Each record must be repeated exactly as it stands.

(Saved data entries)
+ + + +
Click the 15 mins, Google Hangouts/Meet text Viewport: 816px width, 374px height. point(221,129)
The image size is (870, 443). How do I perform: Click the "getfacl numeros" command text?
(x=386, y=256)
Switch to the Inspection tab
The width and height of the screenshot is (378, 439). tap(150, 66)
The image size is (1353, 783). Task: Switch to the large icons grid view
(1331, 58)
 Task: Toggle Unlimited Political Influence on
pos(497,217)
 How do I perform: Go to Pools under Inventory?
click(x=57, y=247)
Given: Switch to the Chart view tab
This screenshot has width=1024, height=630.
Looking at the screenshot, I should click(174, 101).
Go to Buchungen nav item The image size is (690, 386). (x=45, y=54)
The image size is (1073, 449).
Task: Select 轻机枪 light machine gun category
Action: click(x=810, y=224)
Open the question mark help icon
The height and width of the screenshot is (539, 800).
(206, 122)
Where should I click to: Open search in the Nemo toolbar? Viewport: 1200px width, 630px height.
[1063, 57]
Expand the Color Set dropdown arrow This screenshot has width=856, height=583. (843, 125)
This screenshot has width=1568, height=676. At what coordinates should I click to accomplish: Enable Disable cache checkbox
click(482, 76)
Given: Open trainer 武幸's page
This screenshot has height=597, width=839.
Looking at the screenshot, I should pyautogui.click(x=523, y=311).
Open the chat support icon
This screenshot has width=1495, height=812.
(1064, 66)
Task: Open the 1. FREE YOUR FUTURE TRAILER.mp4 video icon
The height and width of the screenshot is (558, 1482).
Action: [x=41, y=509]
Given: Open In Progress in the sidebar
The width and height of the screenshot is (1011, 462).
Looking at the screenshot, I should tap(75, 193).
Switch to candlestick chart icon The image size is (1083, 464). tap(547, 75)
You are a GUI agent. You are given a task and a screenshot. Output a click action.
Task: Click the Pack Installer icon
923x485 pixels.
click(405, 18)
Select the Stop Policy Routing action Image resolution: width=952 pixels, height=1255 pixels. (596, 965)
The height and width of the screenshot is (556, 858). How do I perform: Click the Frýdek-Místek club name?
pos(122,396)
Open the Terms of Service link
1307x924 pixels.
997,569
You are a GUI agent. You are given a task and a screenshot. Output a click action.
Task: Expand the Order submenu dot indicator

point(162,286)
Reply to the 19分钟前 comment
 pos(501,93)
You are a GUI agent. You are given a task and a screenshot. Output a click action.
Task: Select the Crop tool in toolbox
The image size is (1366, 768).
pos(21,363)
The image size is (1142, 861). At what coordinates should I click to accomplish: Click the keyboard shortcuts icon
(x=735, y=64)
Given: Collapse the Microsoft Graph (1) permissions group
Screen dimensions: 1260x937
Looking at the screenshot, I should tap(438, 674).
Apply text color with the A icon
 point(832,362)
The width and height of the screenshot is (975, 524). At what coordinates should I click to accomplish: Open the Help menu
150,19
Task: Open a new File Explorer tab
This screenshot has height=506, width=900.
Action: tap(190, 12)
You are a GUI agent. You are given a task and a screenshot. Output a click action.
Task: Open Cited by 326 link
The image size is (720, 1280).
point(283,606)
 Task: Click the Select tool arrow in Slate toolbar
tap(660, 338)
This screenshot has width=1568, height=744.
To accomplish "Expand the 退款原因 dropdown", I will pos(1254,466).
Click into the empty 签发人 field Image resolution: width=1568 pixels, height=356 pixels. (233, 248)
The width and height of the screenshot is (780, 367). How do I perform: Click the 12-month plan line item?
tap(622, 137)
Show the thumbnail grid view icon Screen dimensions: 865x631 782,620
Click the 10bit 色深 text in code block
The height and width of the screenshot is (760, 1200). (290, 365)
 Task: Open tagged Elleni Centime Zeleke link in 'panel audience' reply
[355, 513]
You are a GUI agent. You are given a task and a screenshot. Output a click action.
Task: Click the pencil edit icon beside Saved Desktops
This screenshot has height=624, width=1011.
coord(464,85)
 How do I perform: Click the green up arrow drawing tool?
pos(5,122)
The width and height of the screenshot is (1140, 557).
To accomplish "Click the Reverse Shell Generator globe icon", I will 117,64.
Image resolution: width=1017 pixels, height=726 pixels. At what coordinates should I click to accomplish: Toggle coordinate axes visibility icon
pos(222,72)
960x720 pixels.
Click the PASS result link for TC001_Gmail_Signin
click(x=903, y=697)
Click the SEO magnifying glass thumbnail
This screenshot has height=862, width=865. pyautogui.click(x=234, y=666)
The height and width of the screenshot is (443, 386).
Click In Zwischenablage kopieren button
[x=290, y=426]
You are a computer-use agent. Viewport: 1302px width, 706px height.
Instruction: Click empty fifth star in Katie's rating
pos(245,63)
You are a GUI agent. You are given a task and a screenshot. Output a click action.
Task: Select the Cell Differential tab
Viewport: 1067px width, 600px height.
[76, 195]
+ + + +
• **EXERCISE ANSWER**
Click the 15 mins, Google Hangouts/Meet text Viewport: 816px width, 374px height. point(221,129)
The image size is (870, 443). How do I perform: Click the "getfacl numeros" command text?
(x=386, y=256)
Switch to the Inspection tab
The width and height of the screenshot is (378, 439). tap(150, 66)
The image size is (1353, 783). Task: Switch to the large icons grid view
(1331, 58)
 Task: Toggle Unlimited Political Influence on
pos(497,217)
 How do I perform: Go to Pools under Inventory?
click(x=57, y=247)
Given: Switch to the Chart view tab
This screenshot has width=1024, height=630.
Looking at the screenshot, I should click(174, 101).
Go to Buchungen nav item The image size is (690, 386). (x=45, y=54)
The image size is (1073, 449).
Task: Select 轻机枪 light machine gun category
Action: click(x=810, y=224)
Open the question mark help icon
The height and width of the screenshot is (539, 800).
(206, 122)
Where should I click to: Open search in the Nemo toolbar? Viewport: 1200px width, 630px height.
[1063, 57]
Expand the Color Set dropdown arrow This screenshot has width=856, height=583. (843, 125)
This screenshot has width=1568, height=676. At what coordinates should I click to accomplish: Enable Disable cache checkbox
click(482, 76)
Given: Open trainer 武幸's page
This screenshot has height=597, width=839.
Looking at the screenshot, I should pyautogui.click(x=523, y=311).
Open the chat support icon
This screenshot has width=1495, height=812.
(1064, 66)
Task: Open the 1. FREE YOUR FUTURE TRAILER.mp4 video icon
The height and width of the screenshot is (558, 1482).
Action: [x=41, y=509]
Given: Open In Progress in the sidebar
The width and height of the screenshot is (1011, 462).
Looking at the screenshot, I should tap(75, 193).
Switch to candlestick chart icon The image size is (1083, 464). tap(547, 75)
You are a GUI agent. You are given a task and a screenshot. Output a click action.
Task: Click the Pack Installer icon
923x485 pixels.
click(405, 18)
Select the Stop Policy Routing action Image resolution: width=952 pixels, height=1255 pixels. (596, 965)
The height and width of the screenshot is (556, 858). How do I perform: Click the Frýdek-Místek club name?
pos(122,396)
Open the Terms of Service link
1307x924 pixels.
997,569
You are a GUI agent. You are given a task and a screenshot. Output a click action.
Task: Expand the Order submenu dot indicator

point(162,286)
Reply to the 19分钟前 comment
 pos(501,93)
You are a GUI agent. You are given a task and a screenshot. Output a click action.
Task: Select the Crop tool in toolbox
The image size is (1366, 768).
pos(21,363)
The image size is (1142, 861). At what coordinates should I click to accomplish: Click the keyboard shortcuts icon
(x=735, y=64)
Given: Collapse the Microsoft Graph (1) permissions group
Screen dimensions: 1260x937
Looking at the screenshot, I should tap(438, 674).
Apply text color with the A icon
 point(832,362)
The width and height of the screenshot is (975, 524). At what coordinates should I click to accomplish: Open the Help menu
150,19
Task: Open a new File Explorer tab
This screenshot has height=506, width=900.
Action: tap(190, 12)
You are a GUI agent. You are given a task and a screenshot. Output a click action.
Task: Open Cited by 326 link
The image size is (720, 1280).
point(283,606)
 Task: Click the Select tool arrow in Slate toolbar
tap(660, 338)
This screenshot has width=1568, height=744.
To accomplish "Expand the 退款原因 dropdown", I will pos(1254,466).
Click into the empty 签发人 field Image resolution: width=1568 pixels, height=356 pixels. (233, 248)
The width and height of the screenshot is (780, 367). How do I perform: Click the 12-month plan line item?
tap(622, 137)
Show the thumbnail grid view icon Screen dimensions: 865x631 782,620
Click the 10bit 色深 text in code block
The height and width of the screenshot is (760, 1200). (290, 365)
 Task: Open tagged Elleni Centime Zeleke link in 'panel audience' reply
[355, 513]
You are a GUI agent. You are given a task and a screenshot. Output a click action.
Task: Click the pencil edit icon beside Saved Desktops
This screenshot has height=624, width=1011.
coord(464,85)
 How do I perform: Click the green up arrow drawing tool?
pos(5,122)
The width and height of the screenshot is (1140, 557).
To accomplish "Click the Reverse Shell Generator globe icon", I will 117,64.
Image resolution: width=1017 pixels, height=726 pixels. At what coordinates should I click to accomplish: Toggle coordinate axes visibility icon
pos(222,72)
960x720 pixels.
Click the PASS result link for TC001_Gmail_Signin
click(x=903, y=697)
Click the SEO magnifying glass thumbnail
This screenshot has height=862, width=865. pyautogui.click(x=234, y=666)
The height and width of the screenshot is (443, 386).
Click In Zwischenablage kopieren button
[x=290, y=426]
You are a computer-use agent. Viewport: 1302px width, 706px height.
Instruction: Click empty fifth star in Katie's rating
pos(245,63)
You are a GUI agent. You are given a task and a screenshot. Output a click action.
Task: Select the Cell Differential tab
Viewport: 1067px width, 600px height.
[76, 195]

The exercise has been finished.